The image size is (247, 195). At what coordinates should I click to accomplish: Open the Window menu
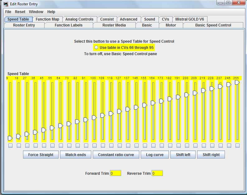[x=36, y=12]
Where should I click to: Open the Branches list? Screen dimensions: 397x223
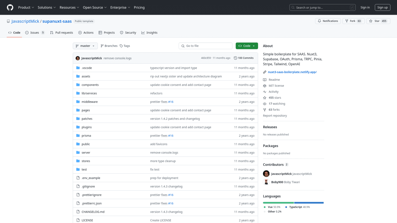pos(109,46)
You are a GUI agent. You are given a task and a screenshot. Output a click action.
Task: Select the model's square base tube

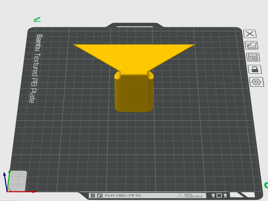click(x=134, y=93)
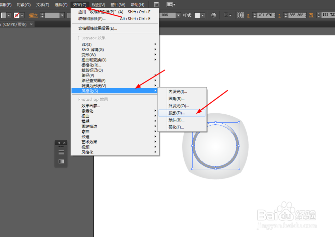Image resolution: width=335 pixels, height=237 pixels.
Task: Collapse the floating panel with double-arrow icon
Action: (x=59, y=142)
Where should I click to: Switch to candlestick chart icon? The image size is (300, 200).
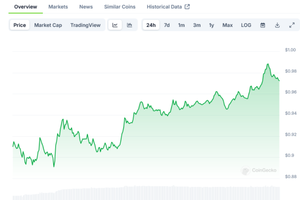click(129, 25)
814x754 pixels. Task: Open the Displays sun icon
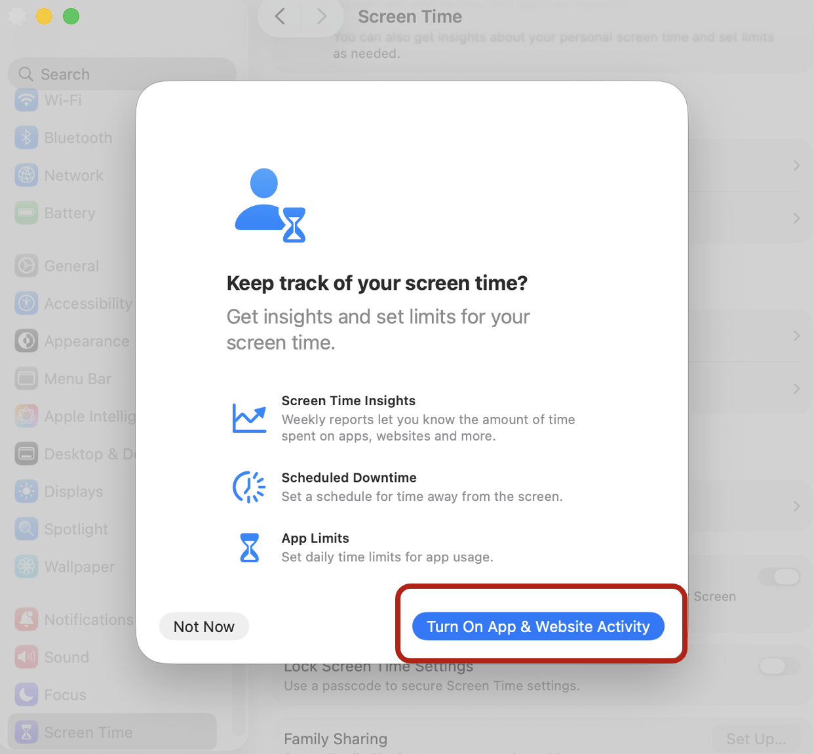[x=26, y=492]
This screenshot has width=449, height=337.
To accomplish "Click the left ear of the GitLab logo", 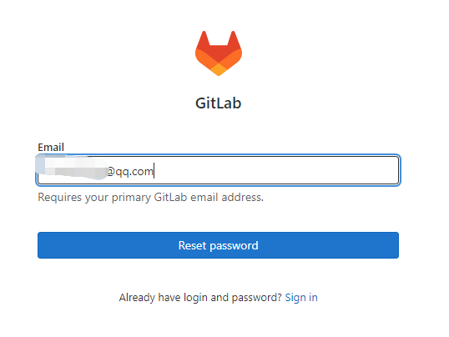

-- WORK REQUEST --
The data above should be restated exactly, with its images dropped.

-- OUTPUT --
The image size is (247, 195). At what coordinates should I click to accomplish: Open the Window menu
[x=36, y=12]
Where should I click to: Open the Branches list? Screen dimensions: 397x223
pos(109,46)
You are a GUI agent. You are given a task and a screenshot. Output a click action.
Task: Select the model's square base tube

click(x=134, y=93)
Image resolution: width=335 pixels, height=237 pixels.
Task: Collapse the floating panel with double-arrow icon
Action: (x=59, y=142)
Where should I click to: Switch to candlestick chart icon? The image size is (300, 200).
click(129, 25)
814x754 pixels. Task: Open the Displays sun icon
[x=26, y=492]
This screenshot has width=449, height=337.
To accomplish "Click the left ear of the GitLab logo", 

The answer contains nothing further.